[PATCH v2 00/16] qla2xxx target mode improvements

Tony Battersby posted 16 patches 4 months, 1 week ago
There is a newer version of this series
drivers/scsi/qla2xxx/qla_dbg.c     |    3 +-
drivers/scsi/qla2xxx/qla_def.h     |    1 -
drivers/scsi/qla2xxx/qla_gbl.h     |    2 +-
drivers/scsi/qla2xxx/qla_init.c    |    1 +
drivers/scsi/qla2xxx/qla_isr.c     |   32 +-
drivers/scsi/qla2xxx/qla_mbx.c     |    2 +
drivers/scsi/qla2xxx/qla_mid.c     |    4 +-
drivers/scsi/qla2xxx/qla_os.c      |   35 +-
drivers/scsi/qla2xxx/qla_target.c  | 1775 +++++++++++++++++++++++-----
drivers/scsi/qla2xxx/qla_target.h  |  112 +-
drivers/scsi/qla2xxx/tcm_qla2xxx.c |   17 +
11 files changed, 1646 insertions(+), 338 deletions(-)
[PATCH v2 00/16] qla2xxx target mode improvements
Posted by Tony Battersby 4 months, 1 week ago
v1 -> v2
- Add new patch "scsi: qla2xxx: clear cmds after chip reset" suggested
by Dmitry Bogdanov.
- Rename "scsi: qla2xxx: fix oops during cmd abort" to "scsi: qla2xxx:
fix races with aborting commands" and make SCST reset the ISP on a HW
timeout instead of unmapping DMA that might still be in use.
- Fix "scsi: qla2xxx: fix TMR failure handling" to free mcmds properly
for LIO.
- In "scsi: qla2xxx: add back SRR support", detect more buggy HBA fw
versions based on the fw release notes.
- Shorten code comment in "scsi: qla2xxx: improve safety of cmd lookup
by handle" and improve patch description.
- Rebase other patches as needed.

v1:
https://lore.kernel.org/r/f8977250-638c-4d7d-ac0c-65f742b8d535@cybernetics.com/

This patch series improves the qla2xxx FC driver in target mode.  I
developed these patches using the out-of-tree SCST target-mode subsystem
(https://scst.sourceforge.net/), although most of the improvements will
also apply to the other target-mode subsystems such as the in-tree LIO. 
Unfortunately qla2xxx+LIO does not pass all of my tests, but my patches
do not make it any worse (results below).  These patches have been
well-tested at my employer with qla2xxx+SCST in both initiator mode and
target mode and with a variety of FC HBAs and initiators.  Since SCST is
out-of-tree, some of the patches have parts that apply in-tree and other
parts that apply out-of-tree to SCST.  I am going to include the
out-of-tree SCST patches to provide additional context; feel free to
ignore them if you are not interested.

All patches apply to linux 6.17 and SCST 3.10 master branch.

Summary of patches:
- bugfixes
- cleanups
- improve handling of aborts and task management requests
- improve log message
- add back SLER / SRR support (removed in 2017)
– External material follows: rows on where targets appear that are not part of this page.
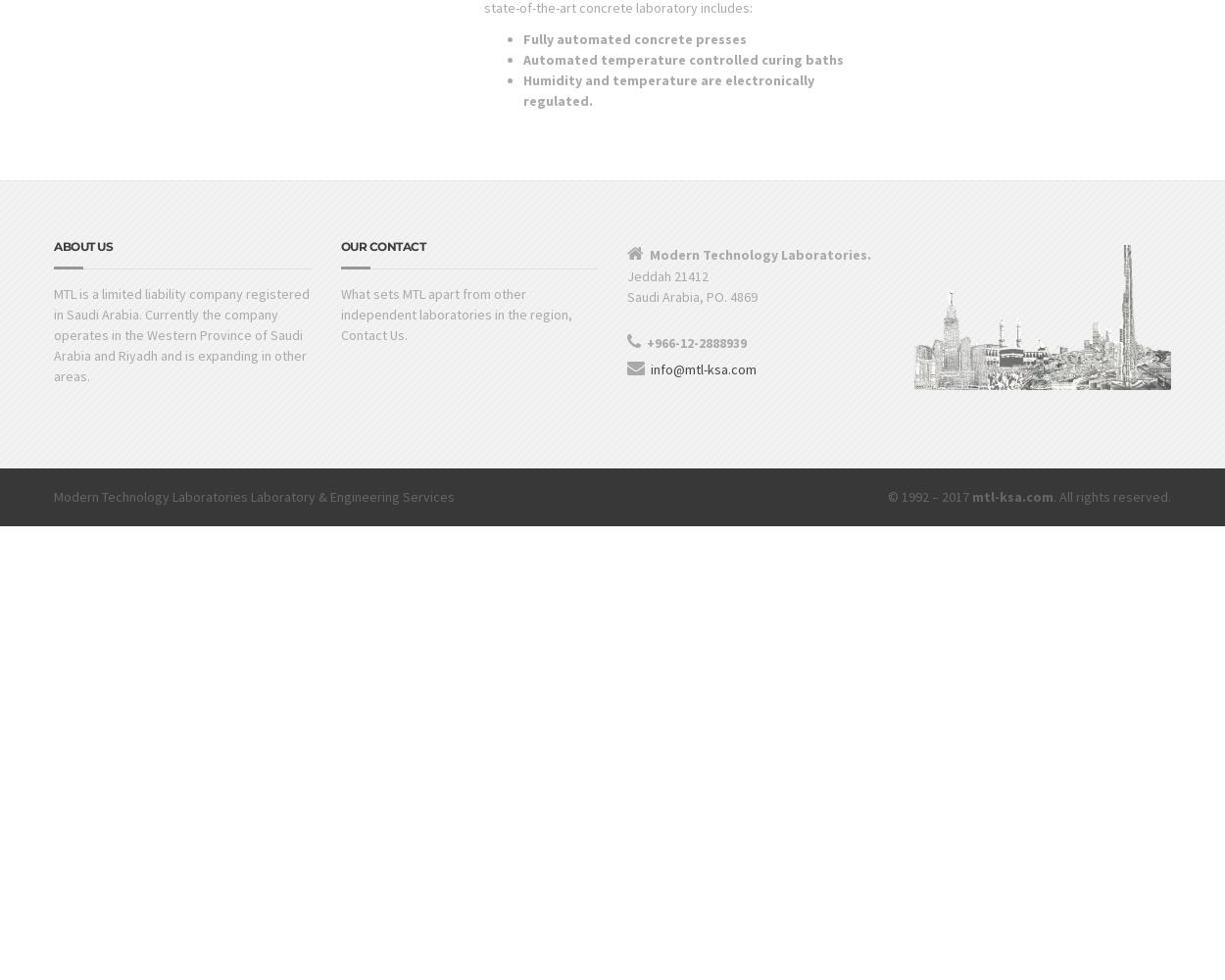 This screenshot has width=1225, height=980. What do you see at coordinates (350, 497) in the screenshot?
I see `'Laboratory & Engineering Services'` at bounding box center [350, 497].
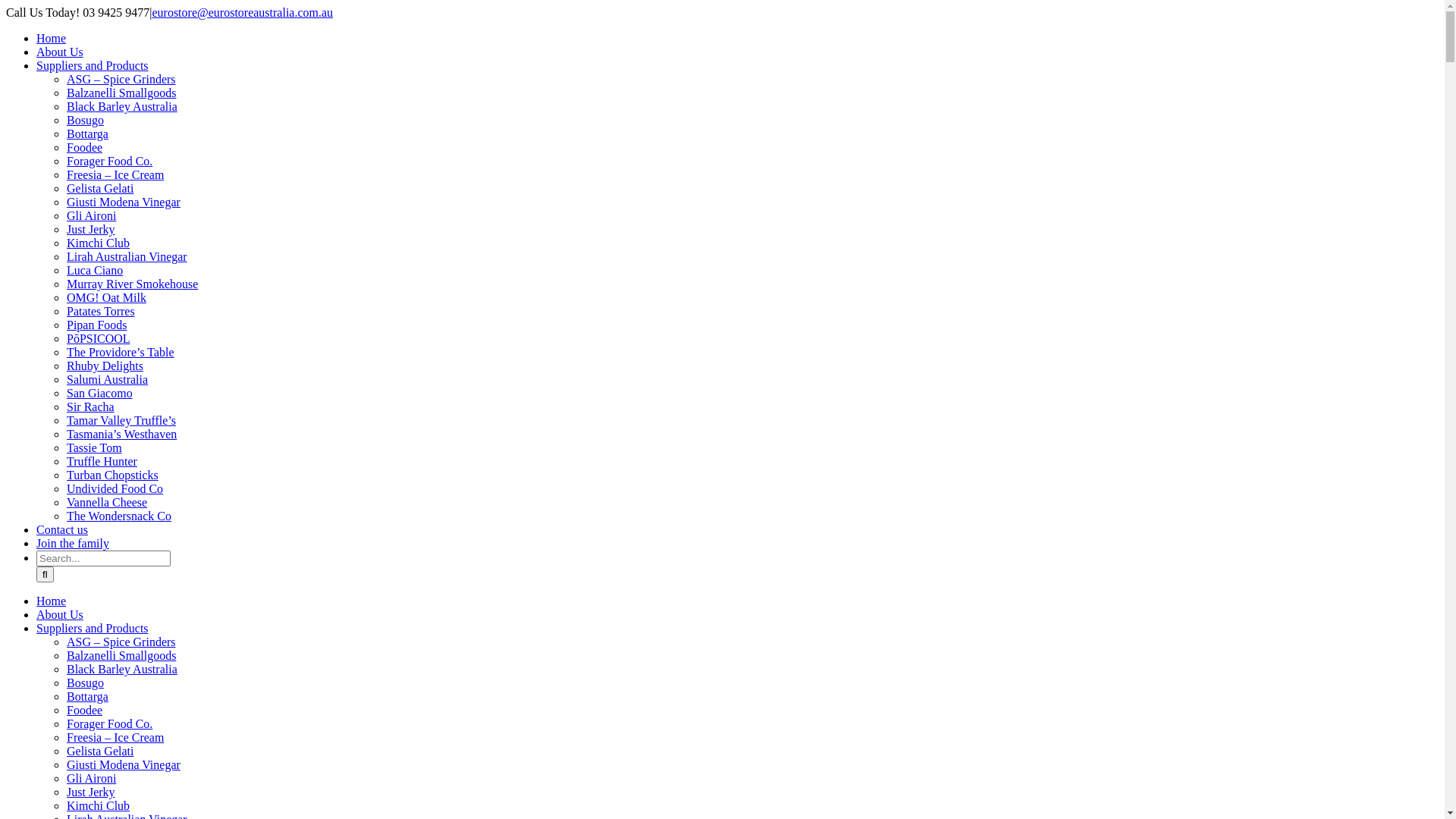 Image resolution: width=1456 pixels, height=819 pixels. I want to click on 'Contact us', so click(61, 529).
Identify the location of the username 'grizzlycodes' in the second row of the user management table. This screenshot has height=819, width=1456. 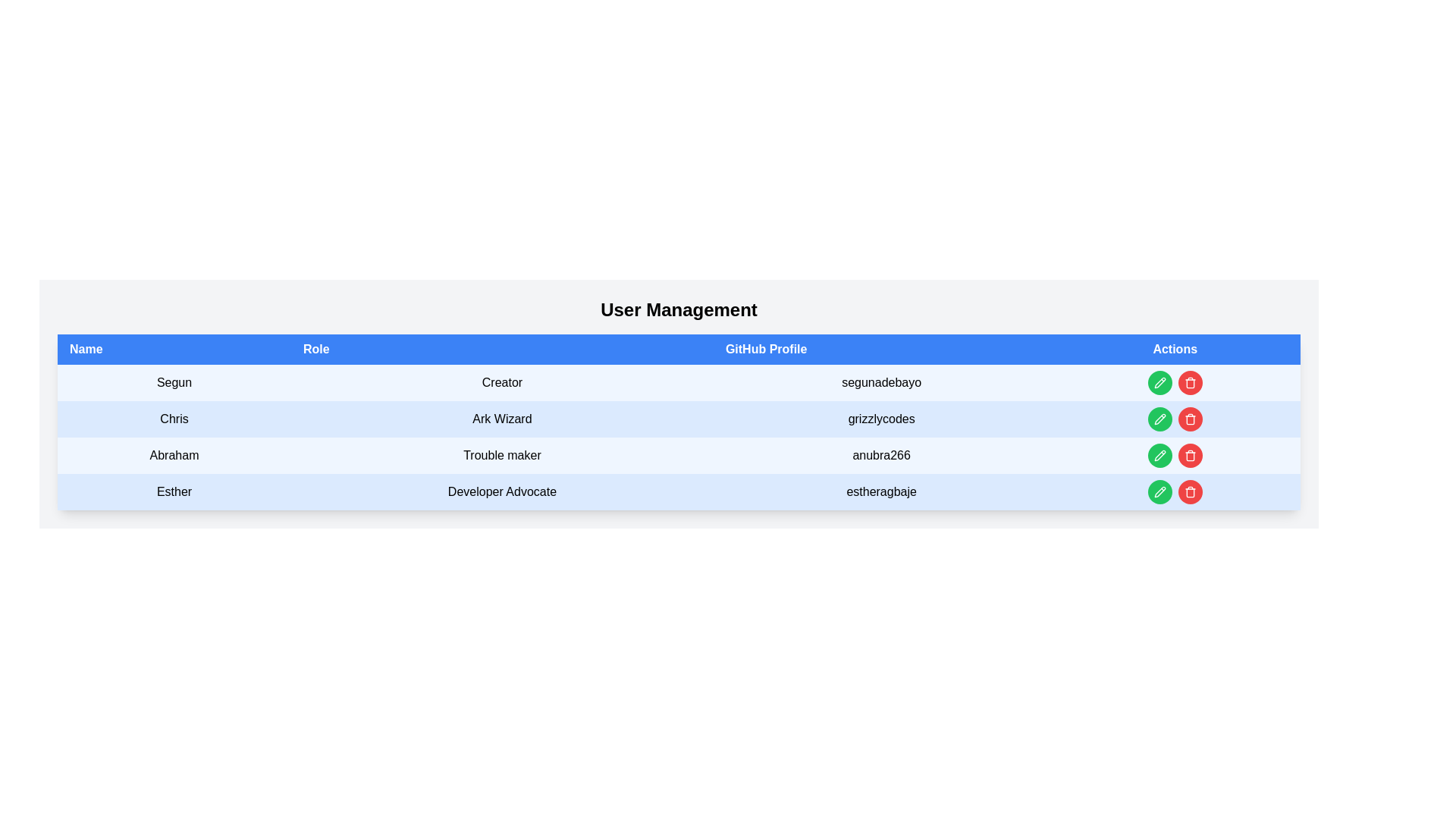
(678, 419).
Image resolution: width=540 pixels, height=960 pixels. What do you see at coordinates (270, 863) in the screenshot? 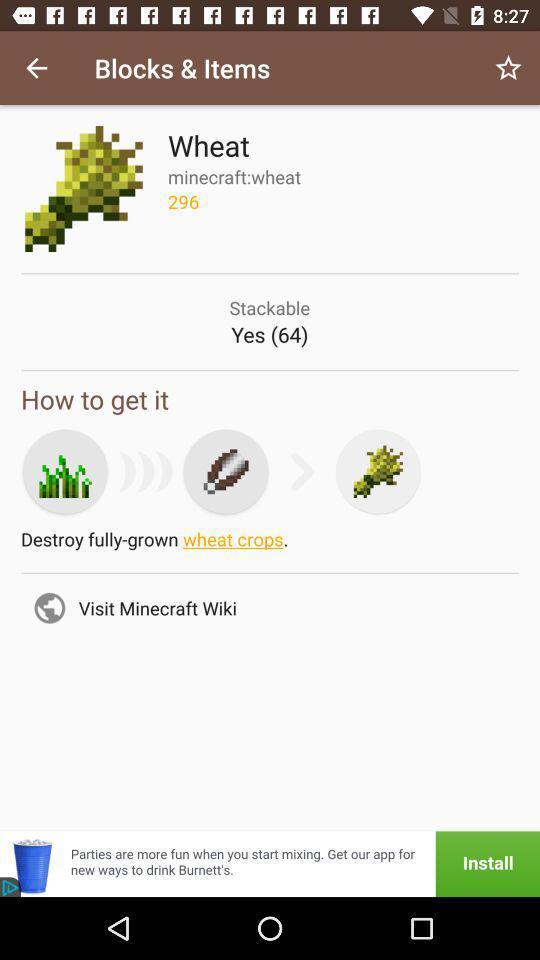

Some of these patches improve handling of aborts and task management
requests.  This is some of the testing that I did:

Test 1: Use /dev/sg to queue random disk I/O with short timeouts; make
sure cmds are aborted successfully.
Test 2: Queue lots of disk I/O, then use "sg_reset -N -d /dev/sg" on
initiator to reset logical unit.
Test 3: Queue lots of disk I/O, then use "sg_reset -N -t /dev/sg" on
initiator to reset target.
Test 4: Queue lots of disk I/O, then use "sg_reset -N -b /dev/sg" on
initiator to reset bus.
Test 5: Queue lots of disk I/O, then use "sg_reset -N -H /dev/sg" on
initiator to reset host.
Test 6: Use fiber channel attenuator to trigger SRR during
write/read/compare test; check data integrity.

With my patches, SCST passes all of these tests.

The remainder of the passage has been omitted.